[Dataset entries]

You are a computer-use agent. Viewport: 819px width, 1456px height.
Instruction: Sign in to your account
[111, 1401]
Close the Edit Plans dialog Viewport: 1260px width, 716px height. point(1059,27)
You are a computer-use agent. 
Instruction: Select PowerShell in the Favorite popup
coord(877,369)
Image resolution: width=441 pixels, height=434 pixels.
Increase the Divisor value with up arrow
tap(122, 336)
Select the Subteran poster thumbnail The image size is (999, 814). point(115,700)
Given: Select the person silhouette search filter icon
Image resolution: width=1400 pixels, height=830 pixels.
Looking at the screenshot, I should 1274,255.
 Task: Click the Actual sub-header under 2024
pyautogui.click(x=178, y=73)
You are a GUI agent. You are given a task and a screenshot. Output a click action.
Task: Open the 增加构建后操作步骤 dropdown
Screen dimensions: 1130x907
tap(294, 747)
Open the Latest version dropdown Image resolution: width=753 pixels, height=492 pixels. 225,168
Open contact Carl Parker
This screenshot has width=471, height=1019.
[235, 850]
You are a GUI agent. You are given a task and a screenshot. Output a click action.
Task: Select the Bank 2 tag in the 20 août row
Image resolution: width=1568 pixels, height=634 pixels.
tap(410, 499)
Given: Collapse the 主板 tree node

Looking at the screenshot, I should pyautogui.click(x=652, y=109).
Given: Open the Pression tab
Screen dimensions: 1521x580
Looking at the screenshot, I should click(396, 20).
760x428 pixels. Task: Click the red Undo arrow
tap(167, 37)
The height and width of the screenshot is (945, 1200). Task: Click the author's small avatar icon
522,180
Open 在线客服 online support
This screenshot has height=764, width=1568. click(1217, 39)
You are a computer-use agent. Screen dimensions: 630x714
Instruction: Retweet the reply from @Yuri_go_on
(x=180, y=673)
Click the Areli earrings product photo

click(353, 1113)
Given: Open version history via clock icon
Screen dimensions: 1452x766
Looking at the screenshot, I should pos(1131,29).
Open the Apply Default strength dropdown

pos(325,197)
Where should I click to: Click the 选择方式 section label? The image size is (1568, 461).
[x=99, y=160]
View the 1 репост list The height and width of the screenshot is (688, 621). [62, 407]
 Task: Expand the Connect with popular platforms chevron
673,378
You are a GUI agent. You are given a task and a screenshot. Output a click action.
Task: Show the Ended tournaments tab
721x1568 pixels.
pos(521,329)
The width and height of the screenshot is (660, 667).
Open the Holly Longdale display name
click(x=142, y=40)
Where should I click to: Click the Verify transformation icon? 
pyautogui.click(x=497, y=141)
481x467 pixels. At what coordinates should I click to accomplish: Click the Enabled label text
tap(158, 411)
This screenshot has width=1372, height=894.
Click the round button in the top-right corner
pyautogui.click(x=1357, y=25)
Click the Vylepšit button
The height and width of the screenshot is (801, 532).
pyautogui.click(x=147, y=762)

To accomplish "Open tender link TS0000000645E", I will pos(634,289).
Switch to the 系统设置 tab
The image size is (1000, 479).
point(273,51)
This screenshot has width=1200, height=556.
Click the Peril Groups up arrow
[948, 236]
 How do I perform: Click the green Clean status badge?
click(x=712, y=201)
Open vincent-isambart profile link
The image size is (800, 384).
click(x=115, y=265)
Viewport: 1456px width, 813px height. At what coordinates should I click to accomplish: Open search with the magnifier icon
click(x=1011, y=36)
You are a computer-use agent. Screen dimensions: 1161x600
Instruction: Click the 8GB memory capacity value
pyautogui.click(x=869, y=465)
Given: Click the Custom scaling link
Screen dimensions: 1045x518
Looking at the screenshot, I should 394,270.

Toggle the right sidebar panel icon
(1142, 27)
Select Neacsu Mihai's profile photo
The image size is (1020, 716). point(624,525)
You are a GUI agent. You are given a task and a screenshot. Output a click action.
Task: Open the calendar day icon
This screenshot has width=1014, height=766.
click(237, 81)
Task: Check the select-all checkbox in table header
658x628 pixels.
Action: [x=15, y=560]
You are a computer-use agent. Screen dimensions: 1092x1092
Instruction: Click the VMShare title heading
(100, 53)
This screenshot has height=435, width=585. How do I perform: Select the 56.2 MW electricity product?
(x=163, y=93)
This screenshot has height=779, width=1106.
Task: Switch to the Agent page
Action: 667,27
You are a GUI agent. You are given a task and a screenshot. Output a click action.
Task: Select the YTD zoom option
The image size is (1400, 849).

* **TASK REQUIREMENTS**:
Write down every entry exactly.

* **OUTPUT FOR THIS EXERCISE**:
You are a computer-use agent. Viewport: 819px width, 1456px height.
Instruction: Sign in to your account
[111, 1401]
Close the Edit Plans dialog Viewport: 1260px width, 716px height. point(1059,27)
You are a computer-use agent. 
Instruction: Select PowerShell in the Favorite popup
coord(877,369)
Image resolution: width=441 pixels, height=434 pixels.
Increase the Divisor value with up arrow
tap(122, 336)
Select the Subteran poster thumbnail The image size is (999, 814). point(115,700)
Given: Select the person silhouette search filter icon
Image resolution: width=1400 pixels, height=830 pixels.
Looking at the screenshot, I should 1274,255.
 Task: Click the Actual sub-header under 2024
pyautogui.click(x=178, y=73)
You are a GUI agent. You are given a task and a screenshot. Output a click action.
Task: Open the 增加构建后操作步骤 dropdown
Screen dimensions: 1130x907
tap(294, 747)
Open the Latest version dropdown Image resolution: width=753 pixels, height=492 pixels. 225,168
Open contact Carl Parker
This screenshot has width=471, height=1019.
[235, 850]
You are a GUI agent. You are given a task and a screenshot. Output a click action.
Task: Select the Bank 2 tag in the 20 août row
Image resolution: width=1568 pixels, height=634 pixels.
tap(410, 499)
Given: Collapse the 主板 tree node

Looking at the screenshot, I should pyautogui.click(x=652, y=109).
Given: Open the Pression tab
Screen dimensions: 1521x580
Looking at the screenshot, I should click(396, 20).
760x428 pixels. Task: Click the red Undo arrow
tap(167, 37)
The height and width of the screenshot is (945, 1200). Task: Click the author's small avatar icon
522,180
Open 在线客服 online support
This screenshot has height=764, width=1568. click(1217, 39)
You are a computer-use agent. Screen dimensions: 630x714
Instruction: Retweet the reply from @Yuri_go_on
(x=180, y=673)
Click the Areli earrings product photo

click(353, 1113)
Given: Open version history via clock icon
Screen dimensions: 1452x766
Looking at the screenshot, I should pos(1131,29).
Open the Apply Default strength dropdown

pos(325,197)
Where should I click to: Click the 选择方式 section label? The image size is (1568, 461).
[x=99, y=160]
View the 1 репост list The height and width of the screenshot is (688, 621). [62, 407]
 Task: Expand the Connect with popular platforms chevron
673,378
You are a GUI agent. You are given a task and a screenshot. Output a click action.
Task: Show the Ended tournaments tab
721x1568 pixels.
pos(521,329)
The width and height of the screenshot is (660, 667).
Open the Holly Longdale display name
click(x=142, y=40)
Where should I click to: Click the Verify transformation icon? 
pyautogui.click(x=497, y=141)
481x467 pixels. At what coordinates should I click to accomplish: Click the Enabled label text
tap(158, 411)
This screenshot has width=1372, height=894.
Click the round button in the top-right corner
pyautogui.click(x=1357, y=25)
Click the Vylepšit button
The height and width of the screenshot is (801, 532).
pyautogui.click(x=147, y=762)

To accomplish "Open tender link TS0000000645E", I will pos(634,289).
Switch to the 系统设置 tab
The image size is (1000, 479).
point(273,51)
This screenshot has width=1200, height=556.
Click the Peril Groups up arrow
[948, 236]
 How do I perform: Click the green Clean status badge?
click(x=712, y=201)
Open vincent-isambart profile link
The image size is (800, 384).
click(x=115, y=265)
Viewport: 1456px width, 813px height. At what coordinates should I click to accomplish: Open search with the magnifier icon
click(x=1011, y=36)
You are a computer-use agent. Screen dimensions: 1161x600
Instruction: Click the 8GB memory capacity value
pyautogui.click(x=869, y=465)
Given: Click the Custom scaling link
Screen dimensions: 1045x518
Looking at the screenshot, I should 394,270.

Toggle the right sidebar panel icon
(1142, 27)
Select Neacsu Mihai's profile photo
The image size is (1020, 716). point(624,525)
You are a GUI agent. You are given a task and a screenshot. Output a click action.
Task: Open the calendar day icon
This screenshot has width=1014, height=766.
click(237, 81)
Task: Check the select-all checkbox in table header
658x628 pixels.
Action: [x=15, y=560]
You are a computer-use agent. Screen dimensions: 1092x1092
Instruction: Click the VMShare title heading
(100, 53)
This screenshot has height=435, width=585. How do I perform: Select the 56.2 MW electricity product?
(x=163, y=93)
This screenshot has height=779, width=1106.
Task: Switch to the Agent page
Action: 667,27
You are a GUI agent. You are given a task and a screenshot. Output a click action.
Task: Select the YTD zoom option
The image size is (1400, 849).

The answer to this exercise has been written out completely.